There are no assurances that we will be able to obtain further funds required for our continued operations. We are pursuing various financing alternatives to meet our immediate and long-term financial requirements. There can be no assurance that additional financing will be available to us when needed or, if available, that it can be obtained on commercially reasonable terms. If we are not able to obtain the additional financing on a timely basis, we will be forced to scale down or perhaps even cease the operation of our business.
Off-Balance Sheet Arrangements
We have no significant off-balance sheet arrangements that have or are reasonably likely to have a current or future effect on our financial condition, changes in financial condition, revenues or expenses, results of operations, liquidity, capital expenditures or capital resources that are material to stockholders.
Employees
We currently have no employees, other than our executive officers, Robert J. Kinloch and Donald Kinloch, and we do not expect to hire any employees in the foreseeable future. We presently conduct our business through agreements with consultants and arms-length third parties.

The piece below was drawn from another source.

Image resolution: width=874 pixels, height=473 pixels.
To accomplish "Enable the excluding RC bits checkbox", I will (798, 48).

New Accounting Pronouncements
Effective March 1, 2007, for US GAAP accounting purposes, the Company has adopted SFAS No. 155, Accounting for Certain Hybrid Financial Instruments an amendment of FASB Statements No. 133 and No. 140 (SFAS 155). SFAS 155 allows any hybrid financial instrument that contains an embedded derivative that otherwise would require bifurcation under SFAS No. 133, Accounting for Derivative Instruments and Hedging Activities, to be carried at fair value in its entirety, with changes in fair value recognized in earnings. In addition, SFAS 155 requires that beneficial interests in securitized financial assets be analyzed to determine whether they are freestanding derivatives or contain an embedded derivative. There in no impact on the Companys December 31, 2007 consolidated financial statements resulting from the adoption of SFAS 155.

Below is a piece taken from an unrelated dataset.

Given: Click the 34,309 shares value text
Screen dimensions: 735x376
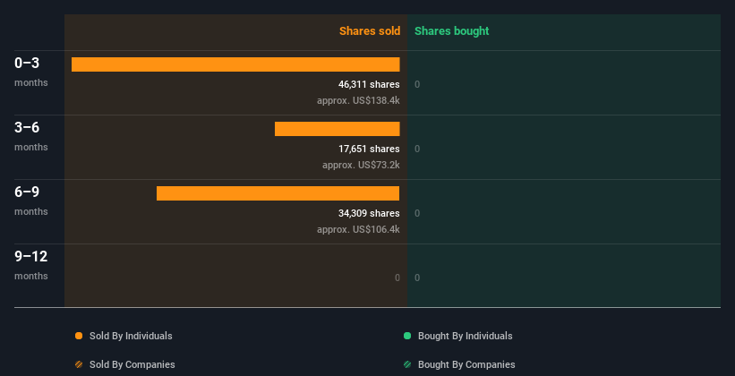Looking at the screenshot, I should [x=363, y=213].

The FASB has issued FASB Interpretation No. 48, Accounting for Uncertainty in Income Taxes an interpretation of FASB Statement No. 109 (FIN 48). FIN 48 prescribes a recognition threshold and measurement attribute for the financial statement recognition and measurement of a tax position taken or expected to be taken in a tax return. The Interpretation also provides guidance on de-recognition, classification, interest and penalties, accounting in interim periods, disclosure, and transition. FIN 48 is effective for fiscal years beginning after December 15, 2006. The provisions of FIN 48 are to be applied to all tax positions upon initial adoption, with the cumulative effect adjustment reported as an adjustment to the opening balance of retained earnings.
FIN 48 requires that interest expense and penalties related to unrecognized tax benefits be recognized in the Statement of Loss and Comprehensive Loss. FIN 48 allows recognized interest and penalties to be classified as either income tax expense or another appropriate expense classification. If the Company recognizes interest expense or penalties on future unrecognized tax benefits, they will be classified as income tax expense.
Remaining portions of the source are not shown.